If a zombie apocalypse were to ever break out in North America, mountain-dwelling Albertans would face some of the best chances of not having their brains devoured, according to a new study.
Alexander Alemi, a researcher from Cornell University in Ithaca, N.Y. has examined the consequences of a fictitious outbreak in his paper "You Can Run, You Can Hide: The Epidemiology and Statistical Mechanics of Zombies."
In the chance that living dead overwhelm the U.S., the east and west coasts would suffer huge losses in a short period of time, due to their high population density, he told Kelowna Now.
“After four weeks, much of the United States has fallen, but it takes a very long time for the zombies to diffuse and capture the remaining portions of the United States. Even four months in, remote areas of Montana and Nevada remain zombie free," he said.
The secret, he says, is to escape to a place where there are relatively few large cities and people, and a place that would take the roving dead a long time to reach. The Canadian Rockies are a good example, he told CBC News.

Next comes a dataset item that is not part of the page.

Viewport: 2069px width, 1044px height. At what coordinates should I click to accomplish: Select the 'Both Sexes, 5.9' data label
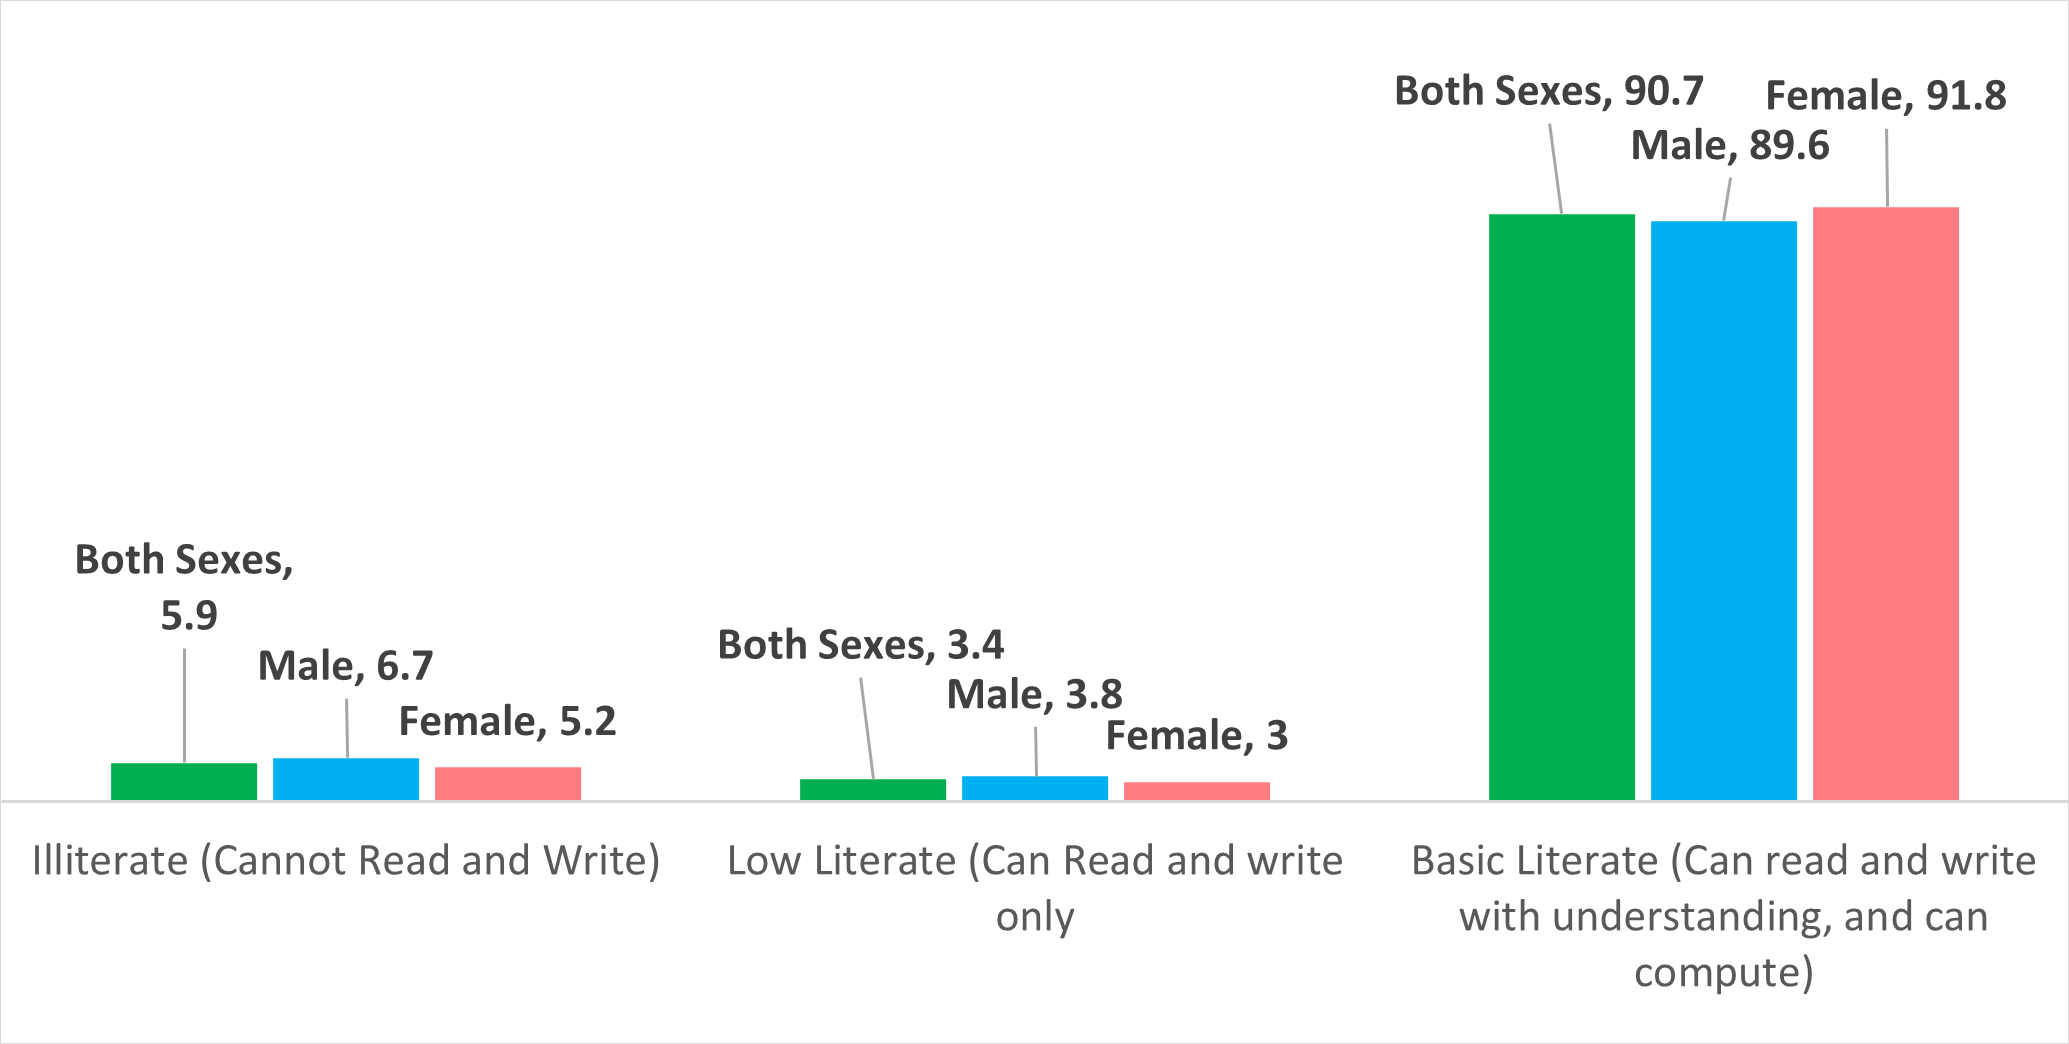(x=185, y=587)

Alemi and his team have created a simulation site where you can create your own zombie outbreak and watch how quickly — or not — it would take a zombie outbreak to reach certain parts of the United States.
Alemi admitted in a statement that zombie research is based purely on fiction, but insists it can be applied to real-life situations, as "modeling zombies takes you through a lot of the techniques used to model real diseases, albeit in a fun context."
Almei's team presented their findings this week at a meeting of the American Physical Society in San Antonio, Texas.